Ryuichi Sakamoto and Alva Noto performed their masterful and engaging duo set at Rogers Auditorium in the Metropolitan Museum of Art Wednesday night, with the glamor and poise that such a venue implies. The show was entitled s (an abbreviation of “summvs”, which is a portmanteau of “summa” and “versus” meant to speak to the transcendent musical possibilities of electronic media), and perhaps this absurdly simplified word indicates the process-based, ongoing nature of the project as a whole.
As a part of the Red Bull Music Academy series that has been covering the city this last month, the event was more complicated than usual.
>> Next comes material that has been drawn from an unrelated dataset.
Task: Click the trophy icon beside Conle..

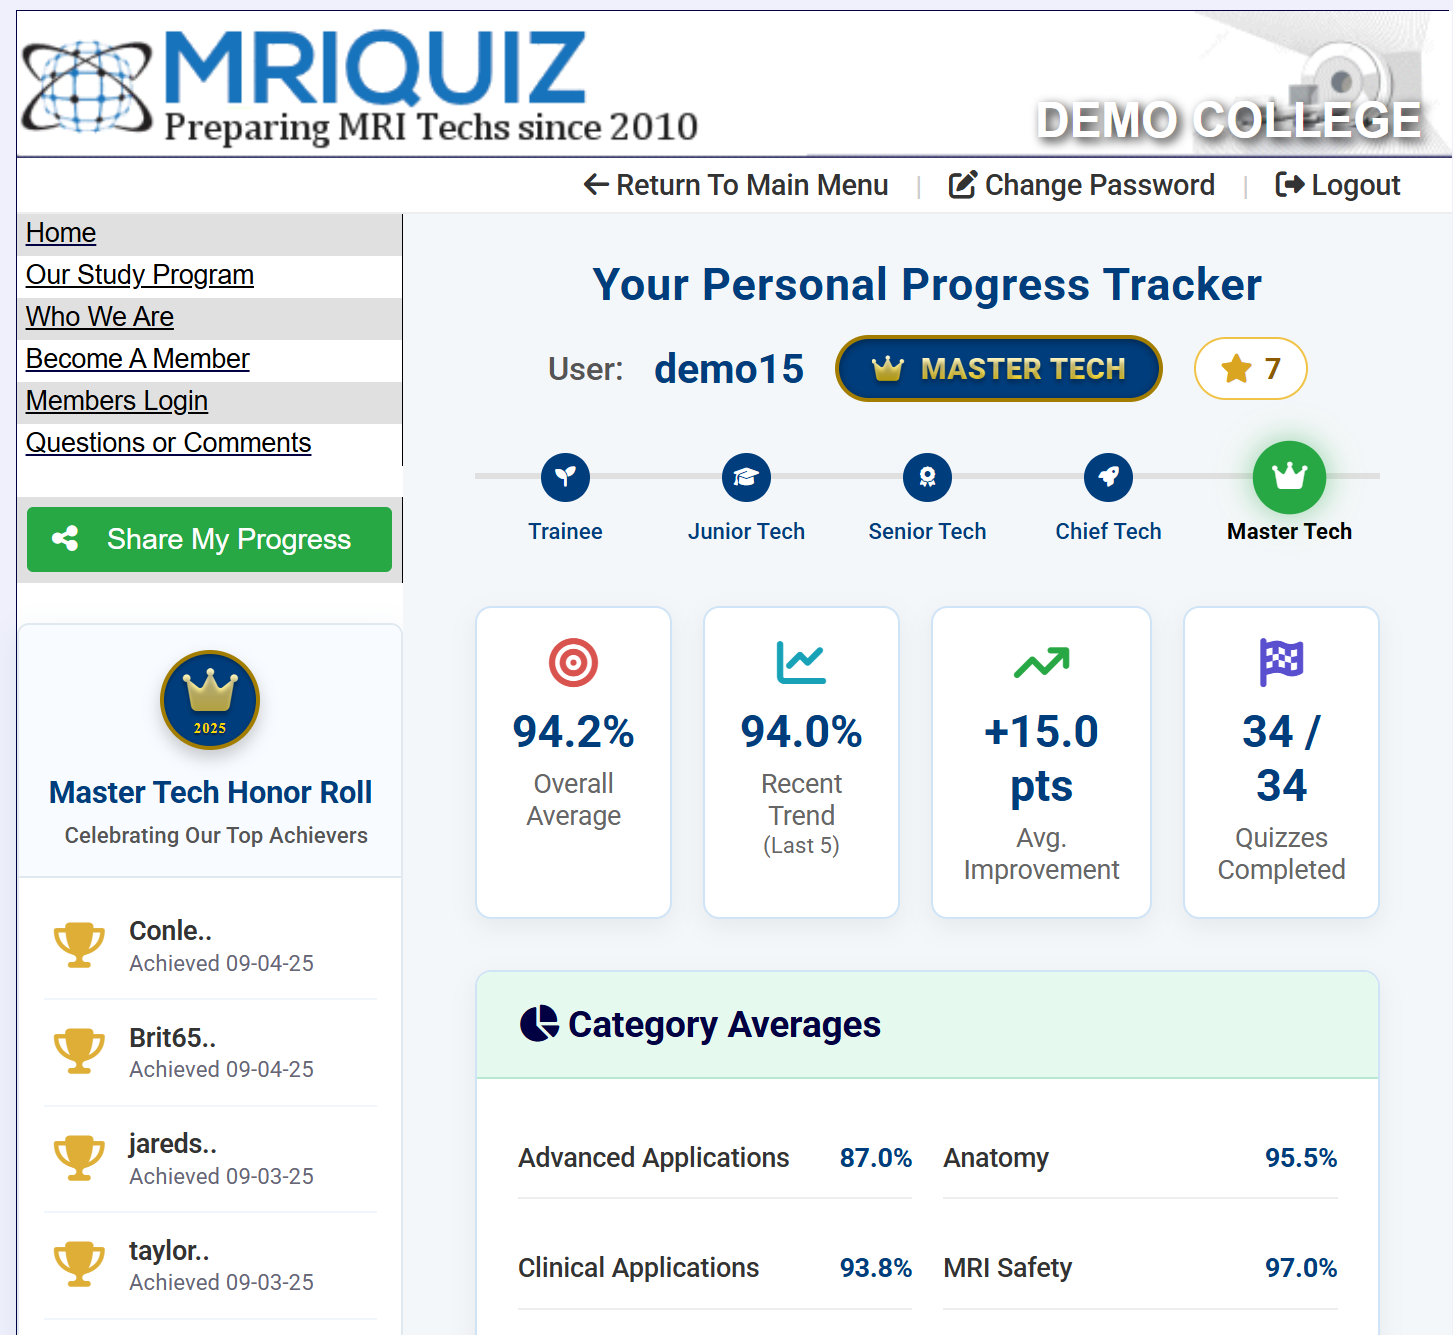Action: point(79,945)
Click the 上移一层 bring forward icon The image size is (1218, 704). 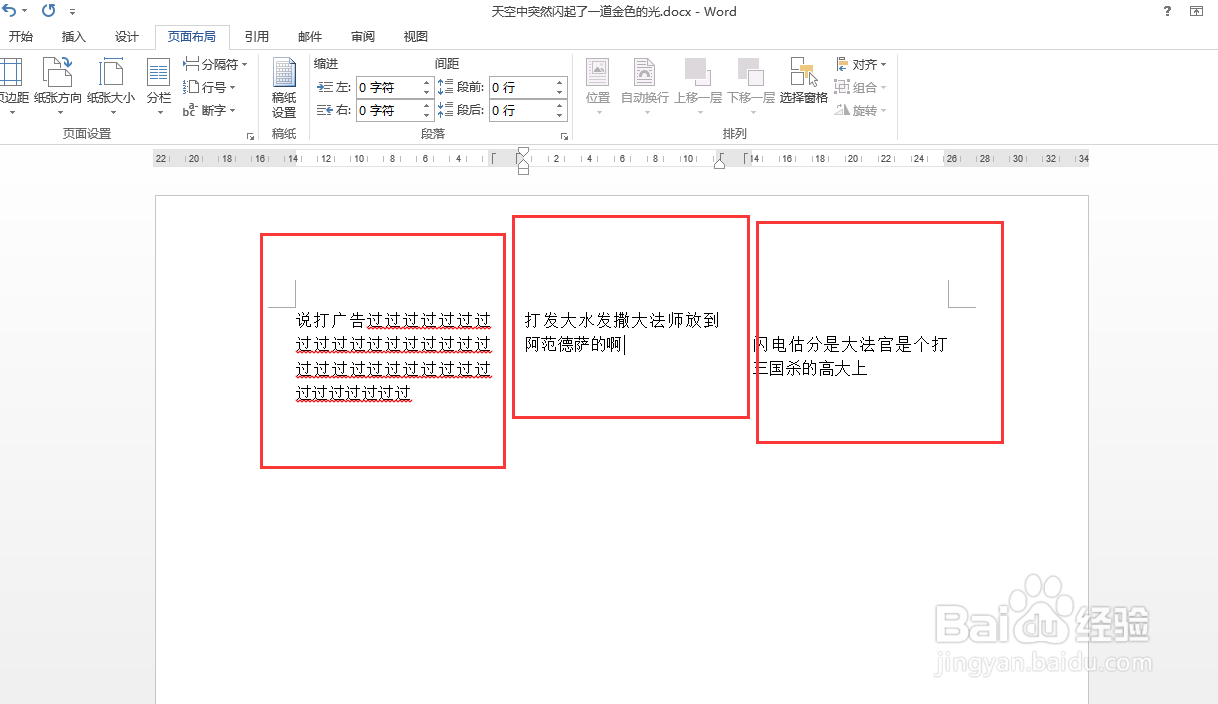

Lines for tickets that the organization had bought up made the concert seem almost like a dance club, with all the spurious prestige and posturing that that entails. While on one hand this was an annoying distraction and led to some slight breaches in standard concert etiquette, I had an undeniable rush of pleasure upon seeing excited crowds waiting to sit in a darkened concert hall.
The opening act was Argentina-based Melmann, and during his set any seats that remained empty were filled by the lines pumped up by the corporate sponsorship. Melmann’s music resembled nothing so much as musique concrète-lite, with very tonal passages played on ukulele and melodica interspersed with recorded loops of flowing water, wildlife, along with less identifiable sound objects. Passages of poetic recitations (one was a fragment of a Shakespeare sonnet) divided the set into manageable subsections, but the real interest of the set lay in the complexity of its texture. Often in this concert format the music’s large-scale momentum gets lost in excessively contemplative silences, but this performer was able to maintain forward motion while maintaining the sense that every textural layer was deliberate. The proliferation of delay lines might have given the impression of a meter, but this effect was replicated many times with different sound sources and at different rates, resulting in a diffuse drive that avoided a unifying pulse.
The first element of the main performance to catch the audience’s attention was surely the visual format, which the two musicians have been perfecting for years. It consists of an oblong video screen with dynamic visualizations that take primary cues from the piano and electronic input signals. Noto seemed to direct the beautiful, abstract images in real time, modifying the way that sonic input was translated into video output. Because of Sakamoto’s sparse and highly gestural playing, it was fairly easy to pinpoint the visual parameters under his control. At one point, a backwards-scrolling marquee used the pitch classes played by Sakamoto to position led-style lights over a flickering black-and-white pattern, which seemed to be a nod (or even a pander) to the more musically literate members of the audience.
Overall, it was difficult to evaluate the role of the display in the performance. It was occasionally distracting, as I found myself hearing the music only as an accompaniment to the visuals which were often commanding. There were also moments when the display was literally painful to look at – in the general darkness of the auditorium, sudden flashes of bright sine-wave lines or musical staves brought tears to my eyes that were not tears of joy. However, there were other moments where the display added greatly to the general effect of the “piece”, to call it that. At the peak of the concert (roughly two-thirds of the way through the set), for example, concentric circles far exceeding the bounds of the screen gave a powerful life to the overfull electronic sound of full, winds-heavy orchestra hits, paired with the sound of Sakamoto tossing claves onto the soundboard. In fact, in moments such as those one can catch a glimpse of what the act aims for in their “new collaborative whole”. Neither “contemporary art” for MoCA nor the standard black-clad “new music”, Ryuichi Sakamoto and Alva Noto continue to define themselves and their work outside of any aesthetic prescriptions.